Source document:
2018-07-26 Thread Matt Ruffalo
On 2018-07-25 20:23, Mats Wichmann wrote:
> On 07/25/2018 05:50 PM, Jim wrote:
>> Linux mint 18 and python 3.6
>>
>> I have a list of strings that contains slightly more than a million
>> items. Each item is a string of 8 capital letters like so:
>>
>> ['MIBMMCCO', 'YOWHHOY', ...]
>>
>> I need to check and see if the letters 'OFHCMLIP' are one of the items
>> in the list but there is no way to tell in what order the letters will
>> appear. So I can't just search for the string 'OFHCMLIP'. I just need to
>> locate any strings that are made up of those letters no matter their order.
>>
>> I suppose I could loop over the list and loop over each item using a
>> bunch of if statements exiting the inner loop as soon as I find a letter
>> is not in the string, but there must be a better way.
>>
>> I'd appreciate hearing about a better way to attack this.
> It's possible that the size of the biglist and the length of the key has
> enough performance impacts that a quicky (untested because I don't have
> your data) solution is unworkable for performance reasons.  But a quicky
> might be to take these two steps:
>
> 1. generate a list of the permutations of the target
> 2. check if any member of the target-permutation-list is in the biglist.
>
> Python sets are a nice way to check membership.

Dataset excerpt:
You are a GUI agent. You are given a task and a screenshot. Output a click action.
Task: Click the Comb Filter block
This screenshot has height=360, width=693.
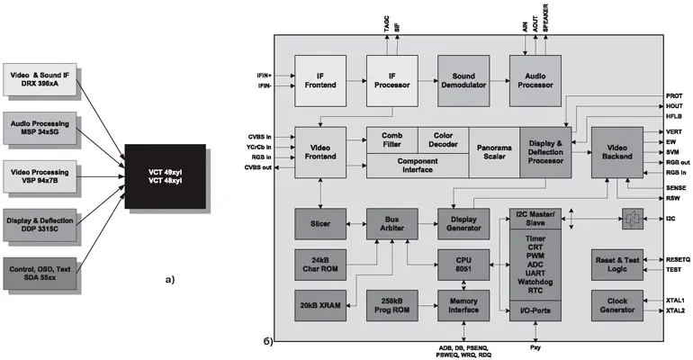392,139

Job A:
Please answer these questions about the mailing-list thread on matching letters in a Python list:
(i) Which operating system and Python version does Jim say he is using?
(ii) About how many items are in Jim's list of strings?
(iii) What does Mats Wichmann call a nice way to check membership?
Job B: Resume the mailing-list thread on matching letters in a Python list, picking up after its final line.

Result A:
(i) Linux mint 18 and Python 3.6
(ii) Slightly more than a million
(iii) Python sets

Result B:
>
> from itertools import permutations
> permlist = [''.join(p) for p in permutations('MIBMMCCO', 8)]
>
> if not set(permlist).isdisjoint(biglist):
> print("Found a permutation of MIBMMCCO")
>

I would *strongly* recommend against keeping a list of all permutations
of the query string; though there are only 8! = 40320 permutations of 8
characters, suggesting anything with factorial runtime should be done
only as a last resort.

This could pretty effectively be solved by considering each string in
the list as a set of characters for query purposes, and keeping a set of
those, making membership testing constant-time. Note that the inner sets
will have to be frozensets because normal sets aren't hashable.

For example:

"""
In [1]: strings = ['MIBMMCCO', 'YOWHHOY']

In [2]: query = 'OFHCMLIP'

In [3]: search_db = {frozenset(s) for s in strings}

In [4]: frozenset(query) in search_db
Out[4]: False

In [5]: frozenset('MMCOCBIM') in search_db # permutation of first string
Out[5]: True
"""

MMR...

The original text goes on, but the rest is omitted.